Abu Mazen en España: una visita no de Estado

Aunque parezca que el tratamiento que el Rey dispensa a los dirigentes israelíes y palestinos sean los similares, las diferencias son abismales en términos diplomáticos

Abbas con el emir de Kuwait el 12 de noviembre pasado.
Abbas con el emir de Kuwait el 12 de noviembre pasado. Getty Images

Dos semanas después de que el presidente de Israel, Reuven Rivlin, visitara Madrid, este lunes lo hace el de la Autoridad Nacional Palestina, Mahmud Abbas, conocido por su nombre de guerra como Abu Mazen. La proximidad entre ambas visitas no es casual: España siempre ha querido mantener un equilibrio entre las dos partes enfrentadas en el conflicto que envenena Oriente Próximo. Aunque el tratamiento que el Rey dispensa a sus dos huéspedes parezca similar, las sutiles diferencias son abismales en términos diplomáticos.

El presidente palestino no será recibido con honores de jefe de Estado, porque formalmente no lo es o al menos España no lo reconoce. Don Felipe le ofrecerá una comida en el Palacio Real, con discursos y decenas de invitados, pero será un almuerzo y no una cena de gala, como la que tuvo Rivlin. Tampoco recibirá la Llave de Oro de la Villa, privilegio reservado a los jefes de Estado, ni pronunciará un discurso ante las Cortes Generales, reunidas en sesión solemne en el antiguo salón de plenos de la Cámara alta. Sí que será recibido por la presidenta del Congreso, Ana Pastor, y podrá dirigirse a los diputados de la Comisión de Exteriores de la Cámara baja. Y se reunirá con los líderes del PSOE, Pedro Sánchez; Podemos, Pablo Iglesias, y Ciudadanos, Albert Rivera.

Consciente de estas diferencias, Abbas pedirá a Rajoy que España reconozca al Estado palestino, como han hecho 136 países. El Congreso lo aprobó por amplísima mayoría en noviembre de 2014, pero no puso fecha al reconocimiento. Y los tiempos son fundamentales en diplomacia.

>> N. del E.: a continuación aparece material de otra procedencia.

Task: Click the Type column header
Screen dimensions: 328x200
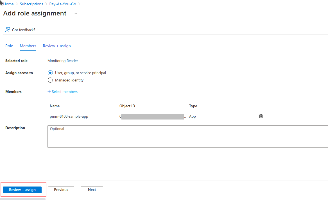Action: coord(193,106)
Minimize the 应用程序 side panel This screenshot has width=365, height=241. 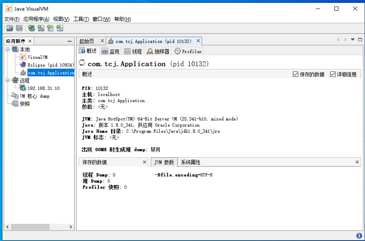70,41
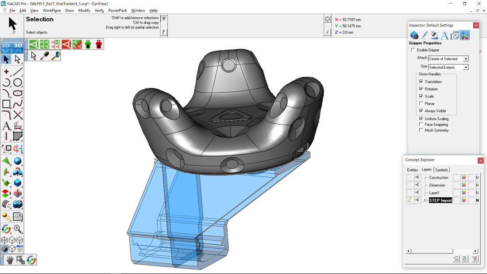Click the Construction layer color swatch

point(464,177)
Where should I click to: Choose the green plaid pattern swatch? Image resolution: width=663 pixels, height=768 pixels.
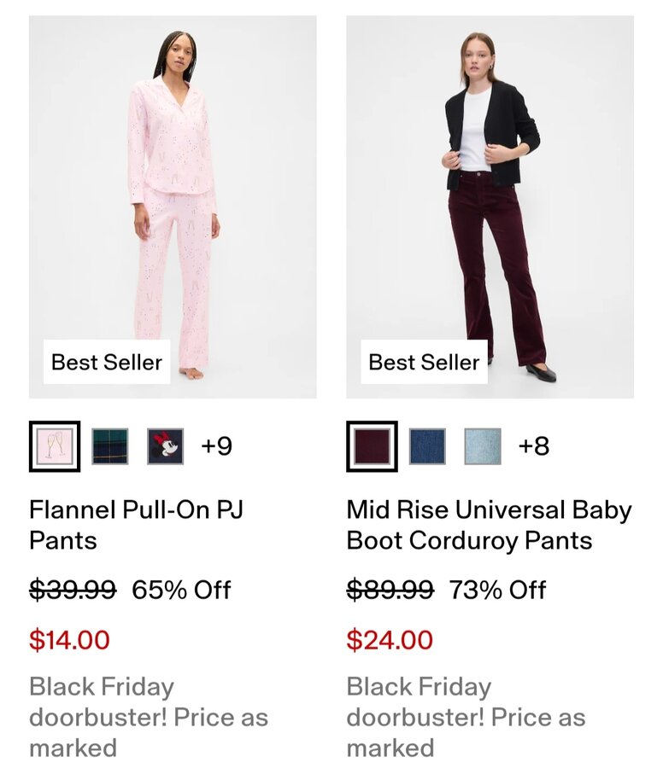(x=110, y=446)
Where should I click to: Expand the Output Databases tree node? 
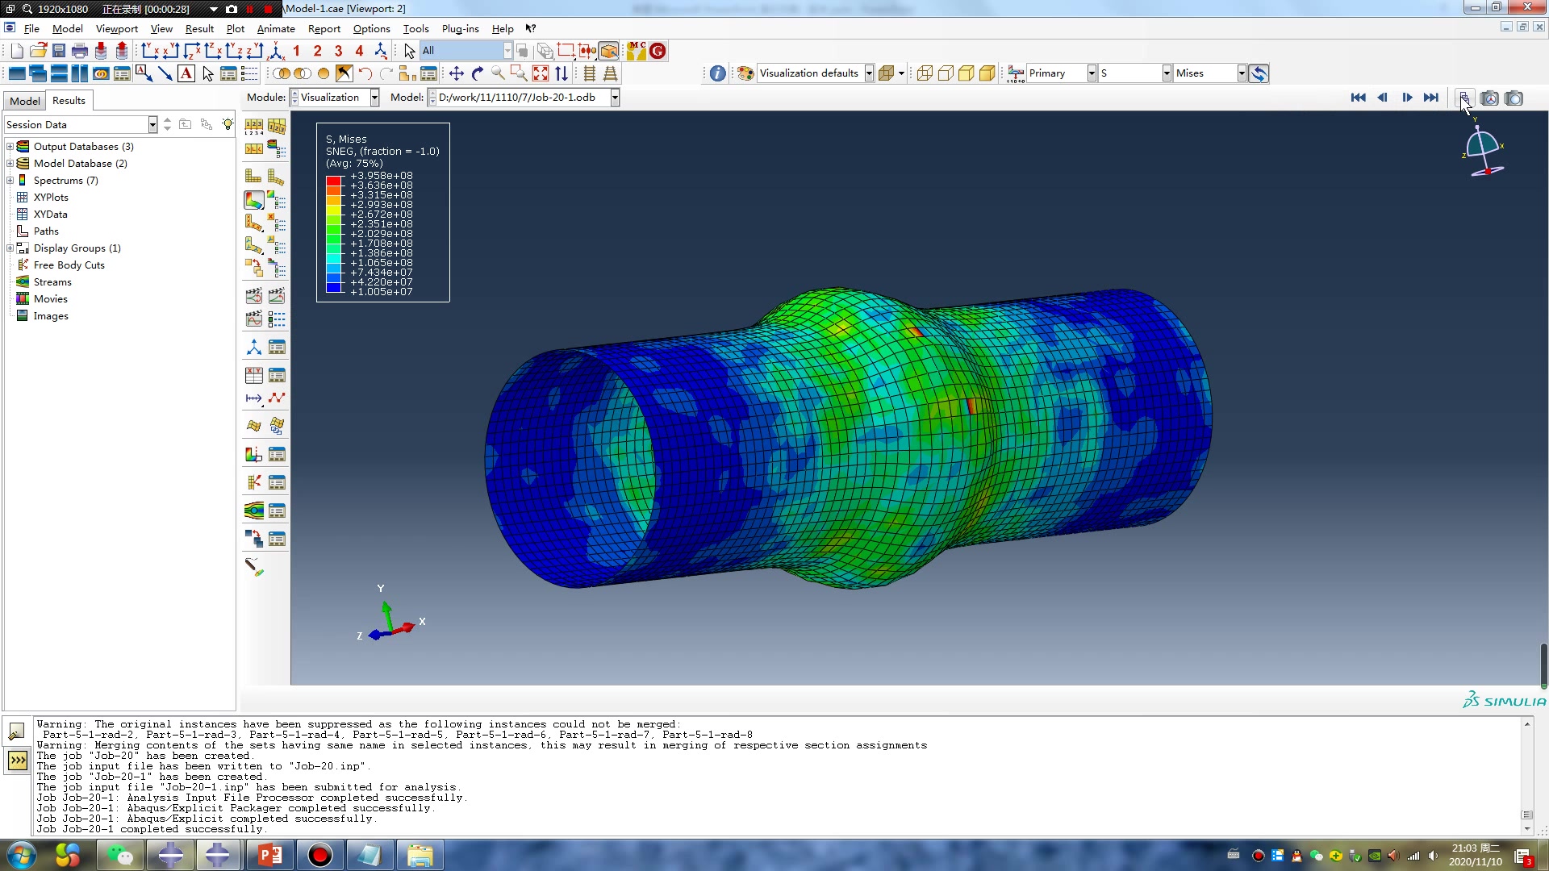tap(10, 147)
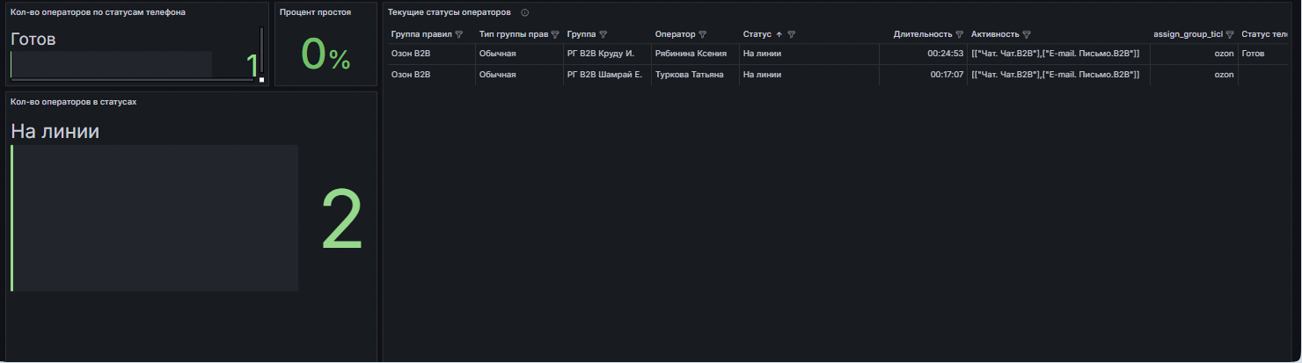Click the sort arrow on Статус header
Viewport: 1302px width, 363px height.
[x=779, y=34]
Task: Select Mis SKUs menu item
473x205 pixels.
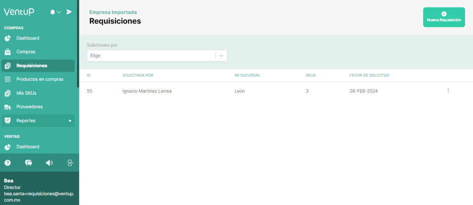Action: [26, 93]
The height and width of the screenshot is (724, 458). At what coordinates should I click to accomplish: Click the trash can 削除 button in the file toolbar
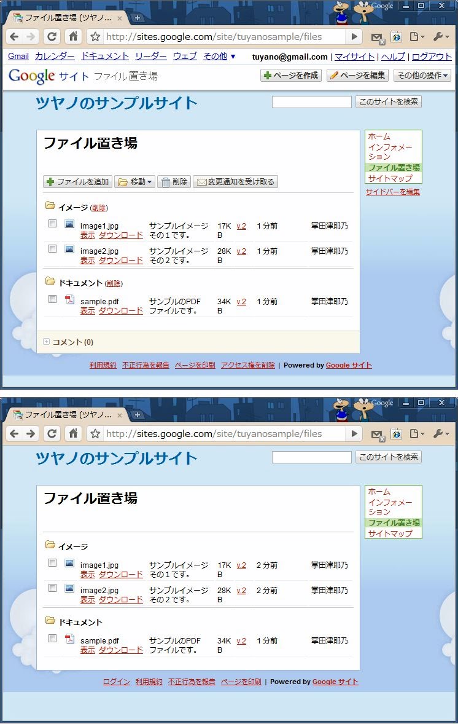(x=174, y=182)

El 30 de octubre pasado, tres días después de que el Parlament proclamase unilateral e ilegalmente la independencia, el Ministerio palestino de Exteriores difundió una declaración de apoyo a “una España fuerte y unida” y subrayó que “el compromiso con la Constitución española y el diálogo son la única vía para resolver todos los asuntos internos españoles”.

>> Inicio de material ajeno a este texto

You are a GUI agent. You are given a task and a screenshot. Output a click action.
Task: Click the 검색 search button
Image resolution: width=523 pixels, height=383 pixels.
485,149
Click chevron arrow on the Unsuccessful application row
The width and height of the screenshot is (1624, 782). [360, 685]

La declaración israelí llegó el 1 de noviembre. Su Ministerio de Exteriores mostró su confianza en que la crisis interna en España se resolviera "rápida y pacíficamente, mediante un amplio consenso nacional”. En Madrid causó estupor: ¿ni una mención a la Constitución? ¿qué significaba “pacíficamente”? ¿es que alguien se planteaba resolverla violentamente?

Con sus palabras en Madrid, donde dijo que España es para Israel “una única entidad estatal soberana”, Rivlin quiso zanjar el asunto, pero en medios israelíes se aseguró que el presidente tuvo que arrancar esta declaración a Netanyahu bajo amenaza de cancelar su viaje a España.

Abbas recordará a sus anfitriones la distinta reacción de unos y otros y la usará de argumento para pedir relaciones diplomáticas plenas. Rajoy no se las dará, pero deberá agradecerle que el no-Estado más reconocido del mundo negase toda legitimidad a la nonata república catalana.